Ditch-crawler meets some old ‘friends’ along his way, Cachalot among them…

One of the joys of cruising the east coast is the way one often meets with old friends. These may be people or craft in my mind. Here though I shall specifically refer to various craft met before.

One of the places I really enjoy is Woodbridge. Not for the town alone: along the shore of the upper river sit old friends. Some will be on the move at some stage soon for in one case Cachalot, a cutter built in a wood yard outside Folkestone, Kent, during the Boer War is nearing a decade long rebuild. I first met this vessel some four or five years ago and wrote a little about her.

 

Cachalot … shortly after being launched at Woodbridge.

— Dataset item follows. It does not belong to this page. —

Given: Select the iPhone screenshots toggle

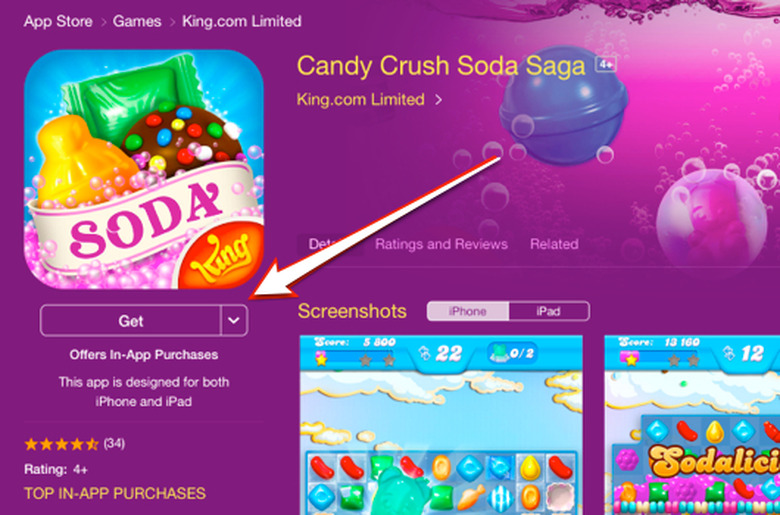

Her old name board in a pile for disposal…

Cachalot is broad in the beam displaying very much an air of work rather than pleasure for the period when built…

Whilst in Woodbridge, I rounded up a fellow Finesse owner (of Faith) to assist in moving Cachalot’s mast into a covered area. We were rewarded with a lovely fresh coffee and choc biscuits! The owners are hoping to have her rigged out before the end of the year – she can be seen at the Tide Mill Marina.

Up on the same piece of hard standing I came across another boat which has lain abandoned for around a decade… She is unlikely to go anywhere now. She’s a ply version of a well known west country inspired gaffer.

She doesn’t look too bad from this angle, but look closely…

Within her cockpit are several saplings growing quite happily, feeding on rain water and ‘nutrients’ from rotting wood!

A little further upriver from the marina my good Mate and I went to look at a Finesse 24 we knew has been sitting out of the water for a number of years. She looked sad, but some marks indicated something was possibly happening – paint had been scraped away to expose planking… I went in search of the yard manager who I’ve chatted to on various occasions.

 

Mackerel Sky…

The boat, Mackerel Sky has been recently purchased by a new owner who has instructed the yard to provide a schedule of work that requires to be done. Good news indeed. This boat was for many years moored close to home, at the Benfleet YC before going up to Norfolk…

After a little while we pitched up in the Walton backwaters. On a visit to Titchmarsh marina to clear three loads of laundry from our ‘bilges’ and, being weather bound too, I wandered across the marina’s yard to look for Halda, a Finesse 24 dating to around 1972. She was a ‘gaffer’ and has lain abandoned for around fifteen years, mouldering and rotting. There are many useful parts still fixed in place.

Two views of Halda…

The boat’s name came from a corruption of the names of the original owners.

Talking to the yard office, I discovered that this is likely to be my last acquaintance: she is imminently due to be cut up and burnt. Christobel, Whimbrel’s good Mate, asked to have a look. I watched, surreptitiously, as she stroked the boat and mouthed some unheard words.